What you should do: The entries are to be written out word for word, with their images left out.

Supplied information:
■ ■ ■
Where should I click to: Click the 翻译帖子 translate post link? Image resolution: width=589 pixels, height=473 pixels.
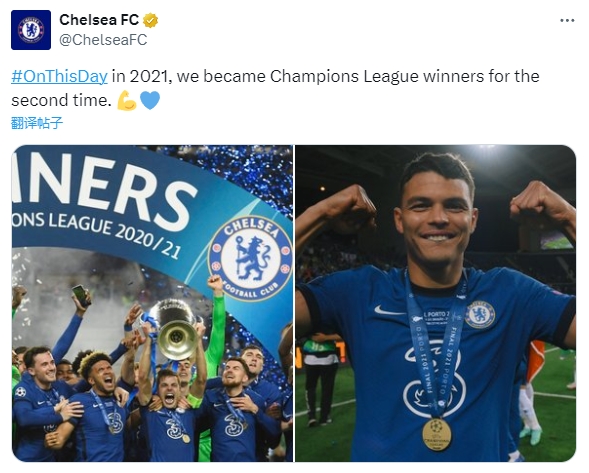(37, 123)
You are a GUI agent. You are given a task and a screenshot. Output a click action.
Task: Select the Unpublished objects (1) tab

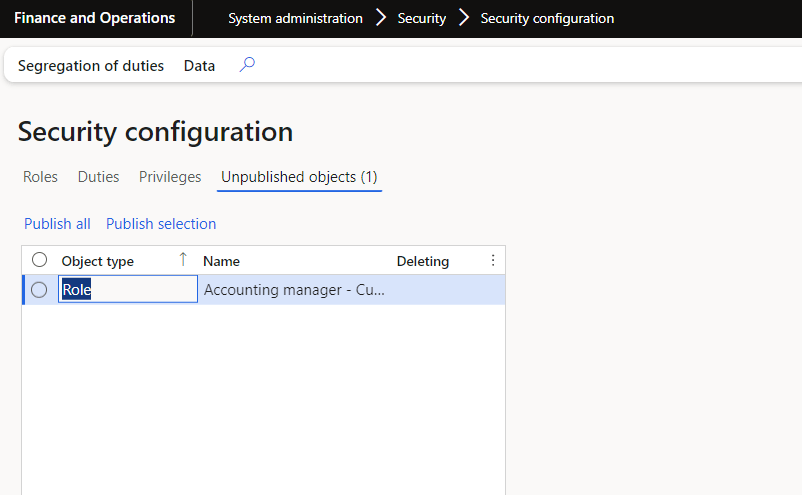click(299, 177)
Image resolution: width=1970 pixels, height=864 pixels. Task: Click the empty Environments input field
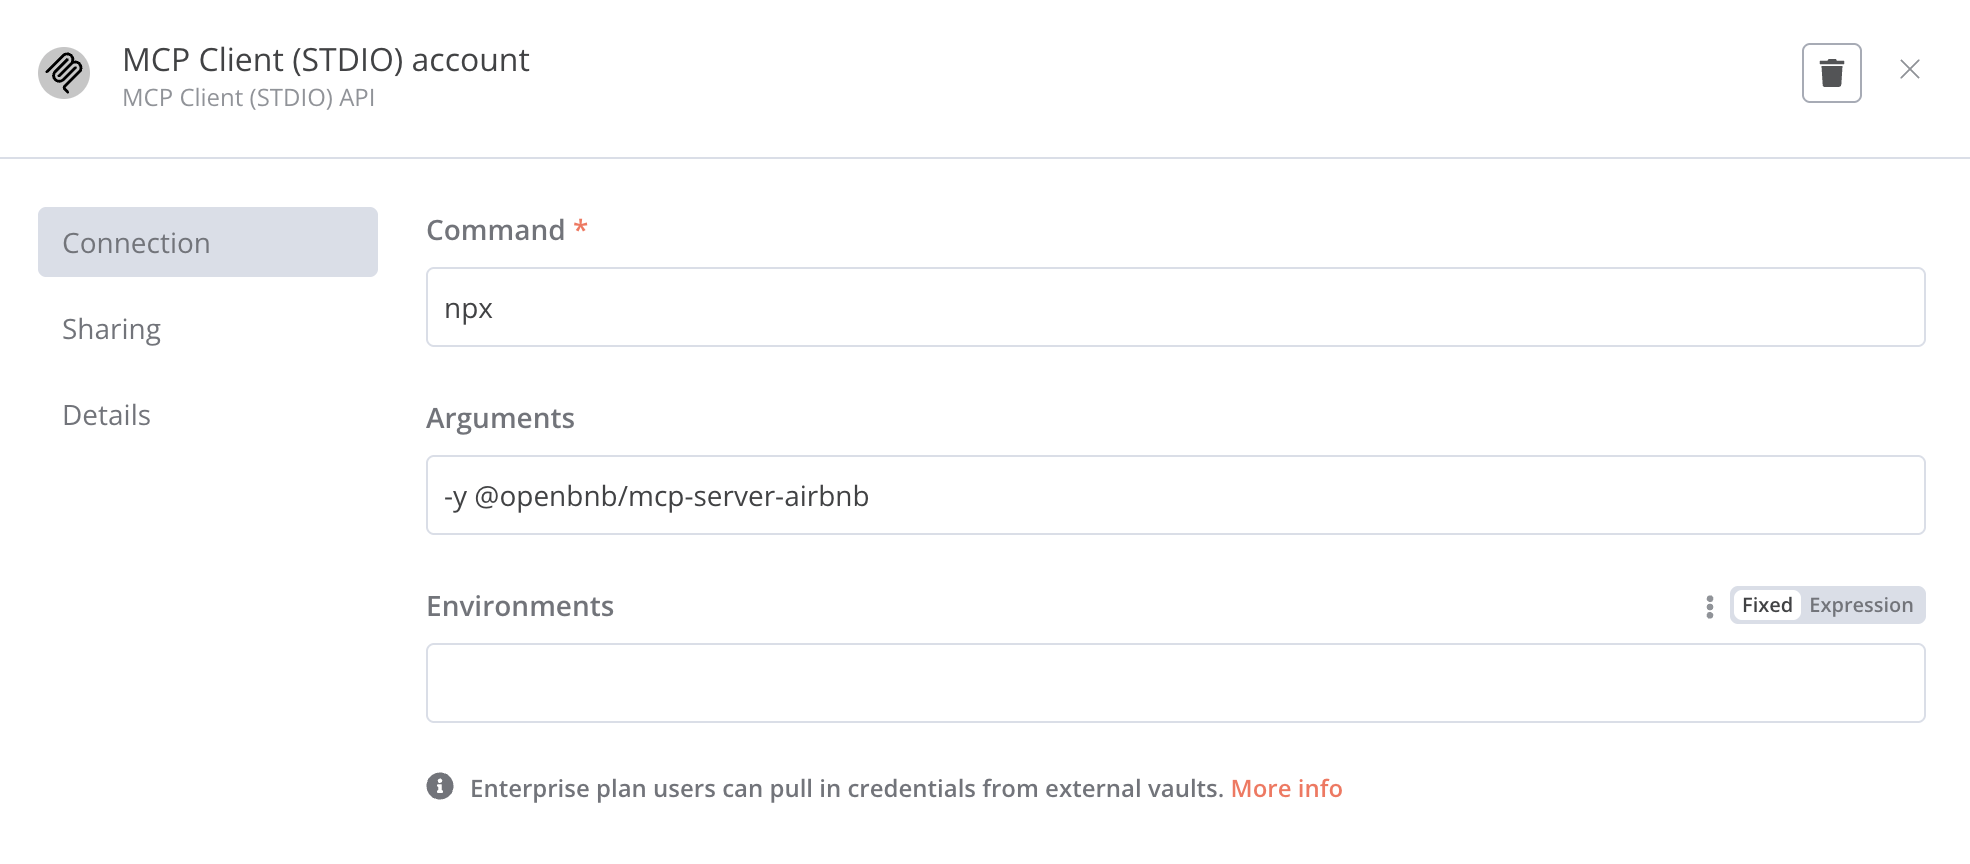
■ ■ ■
Your solution:
Where should I click to: Click the 翻译帖子 translate post link? Image resolution: width=589 pixels, height=473 pixels.
(37, 123)
You are a GUI agent. You are given a task and a screenshot. Output a click action.
Task: Select the Unpublished objects (1) tab

click(299, 177)
Image resolution: width=1970 pixels, height=864 pixels. Task: Click the empty Environments input field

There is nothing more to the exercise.